The art of processing tissue for examination, either manually or using an automated process, involves a plethora of risks, all of which must be managed to ensure both safety and positive outcomes.
Today's modern tissue processors are remarkably reliable and trouble free. The most dangerous problem with stationary chamber processors is leaks caused by deteriorating tubing. Although the tubing used in these devices is resistant to the chemicals, it is not completely impervious and will eventually break down and leak. Mechanically and electronically, stationary chamber processors are quite reliable since pinch-valves are often used throughout the device.
Of the moving-basket processors, those employing the notched circular disk for programming are quite reliable and easy to repair when they do fail. Probably the most important aspect of troubleshooting these is for the biomedical equipment technician to be mindful of the correct sequence of events as it relates to how the device actually operates. The sequence of events is the most revealing aspect of determining both the malfunction (not just the symptoms) and the root cause of the malfunction.
The reliability of microprocessor-controlled moving basket processors is on a par with the notched circular disk programmed units, but remediation of failures is totally different. Problems with the former tend to be more software related (corrupted software) and less component-related; problems in the later-designed units are electro-mechanical (damaged or malfunctioning microswitches, mechanical failure of the motors, etc.) in nature.
Training and Equipment
Generally, a medical electronic background coupled with a good mechanical aptitude is necessary to service tissue processors since they are true electromechanical devices. For some models, knowledge of computer repair would be a plus since the heart of many high-end processors is a central processing unit (CPU) perceiving things such as positioning motors, heaters, and air pumps (for agitation) as peripheral devices. Well-equipped biomedical maintenance facilities should already have all test equipment and service aids required to maintain tissue processors.
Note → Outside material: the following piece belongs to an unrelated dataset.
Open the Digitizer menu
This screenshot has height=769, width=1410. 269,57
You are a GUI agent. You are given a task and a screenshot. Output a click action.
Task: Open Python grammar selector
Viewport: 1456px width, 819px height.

Many tissue processors feature some form of microprocessor control. This trend is expected to increase since there are a number of present and future advantages to microprocessor control of the processing cycle. Additionally, improvements in fractional horsepower-motor technology will provide motors that produce the same or more torque at lower currents. This, coupled with microprocessor technology, will allow future units to operate during a power outage, not just “remember” in what processing stage they were in when the power was lost. As new and safer processing chemicals are available, cycle parameters of future microprocessor-based tissue processors will be adaptable to these new chemistries. Lastly, future tissue processors will fully document, archive, and recall all parameters of past processing cycles as required for litigation purposes.